Closed rtpg closed 11 years ago

rtpg commented 11 years ago

I've added a 'meta' property to all the return values to functions in the exposed properties. This collects information that is not used for the rendering of the markdown but might be useful to the user, such as Multimarkdown's metadata.

In MMD, metadata is represented in the source as several lines like the following:

Author : some guy Title : super title

These key-value pairs aren't used for the HTML rendering, so were not represented in the return values of the exposed function. Now the k-v pairs are given in a JSON object attached to the return string/tree.

The JSON object which stores these attributes also contain metadata on references, which is used for the internal parsing. having "reference" as a key in the metadata might break the parsing (not tested yet).

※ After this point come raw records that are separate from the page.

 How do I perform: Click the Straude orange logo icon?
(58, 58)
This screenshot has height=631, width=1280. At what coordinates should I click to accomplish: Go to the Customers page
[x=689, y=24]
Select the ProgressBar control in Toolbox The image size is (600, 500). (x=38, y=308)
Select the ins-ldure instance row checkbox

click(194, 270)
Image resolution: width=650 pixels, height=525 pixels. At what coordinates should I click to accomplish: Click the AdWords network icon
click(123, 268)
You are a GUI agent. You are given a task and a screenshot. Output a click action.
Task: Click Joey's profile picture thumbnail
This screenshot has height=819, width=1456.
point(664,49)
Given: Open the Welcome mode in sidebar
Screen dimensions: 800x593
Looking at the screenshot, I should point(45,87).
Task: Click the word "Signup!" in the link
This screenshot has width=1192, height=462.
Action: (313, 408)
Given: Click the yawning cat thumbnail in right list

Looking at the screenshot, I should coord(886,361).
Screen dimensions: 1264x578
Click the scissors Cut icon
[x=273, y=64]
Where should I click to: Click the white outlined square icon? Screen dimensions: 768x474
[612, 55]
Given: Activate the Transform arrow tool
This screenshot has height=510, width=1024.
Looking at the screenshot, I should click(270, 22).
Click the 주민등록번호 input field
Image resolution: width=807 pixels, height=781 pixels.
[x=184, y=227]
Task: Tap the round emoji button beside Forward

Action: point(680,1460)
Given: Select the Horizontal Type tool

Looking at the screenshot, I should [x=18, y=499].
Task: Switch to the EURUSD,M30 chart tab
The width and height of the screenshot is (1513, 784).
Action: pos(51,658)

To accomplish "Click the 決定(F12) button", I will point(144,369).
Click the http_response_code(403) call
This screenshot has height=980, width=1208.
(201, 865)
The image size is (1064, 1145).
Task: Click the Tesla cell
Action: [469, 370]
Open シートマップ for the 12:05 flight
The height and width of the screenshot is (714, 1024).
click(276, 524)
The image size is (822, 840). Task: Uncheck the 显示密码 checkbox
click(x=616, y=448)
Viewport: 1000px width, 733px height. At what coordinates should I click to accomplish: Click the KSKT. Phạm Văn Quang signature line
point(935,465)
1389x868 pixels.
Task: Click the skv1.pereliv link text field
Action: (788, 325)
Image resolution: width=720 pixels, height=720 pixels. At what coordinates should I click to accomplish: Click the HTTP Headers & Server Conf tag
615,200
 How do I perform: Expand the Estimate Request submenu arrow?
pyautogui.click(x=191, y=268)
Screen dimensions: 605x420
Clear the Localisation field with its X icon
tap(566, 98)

I also wrapped some of the return values in a String object, to allow for the metadata to be attached (you can't attach attributes to primitives in Javascript). The only side-effect that I could find is that it breaks classic string equality testing (String('foo')!='foo'). there is a compare function(localCompare) that can be used however.

ashb commented 11 years ago

Hmmm I'm not sure about doing this in this exact fashion.

  1. does MMD style metadata already get parsed?

    I couldn't get it working with a quick test. Can you show me me a full example? (And use the backtick guard of Github markdown so it shows up as pre)

  2. I'm tempted to say that if you want access to this metadata then you should just call json = parse(string) and the look at it from there, then toHTML(json) once you've done what you need with the metadata.

Thoughts?

rtpg commented 11 years ago

Might not have thought this through fully. I mainly tested this through goofing around in node...

I stuck the misc_sw.text (from the multimarkdown fixtures) example into the lib file. Here's part of the text:

Subject: Software not painful to use
Subject_short: painless software
Topic: /misc/coolsw
Archive: no
Date: Nov 20 2006
Order: -9.5
inMenu: true

### General ###

* *Operating System* : [Mac OS X][switch]: heaven, after the purgatory of Linux 
  and the hell of Windows.

The top part is the metadata...

Here's the script I ran with node to test :

fs=require('fs');
md=require('./markdown.js');
fs.readFile('./misc_sw.text',function(err,str){
    console.log(md.toHTML(str.toString(),'Maruku').meta.subject)});

I get as a response Software not painful to use. I looked at the entire meta object as well, and got most of the info.

The thing that bothers me the most is that in the meta object there's also a references proprerty. This seems to be used to deal with links :

{ firefox: { href: 'http://getfirefox.com/' },
  gmail: { href: 'http://gmail.com/' },
  bloglines: { href: 'http://bloglines.com/' },
  wikipedia: { href: 'http://en.wikipedia.org/' }
  /*etc */ 
 }

Haven't really looked enough at how that is used though.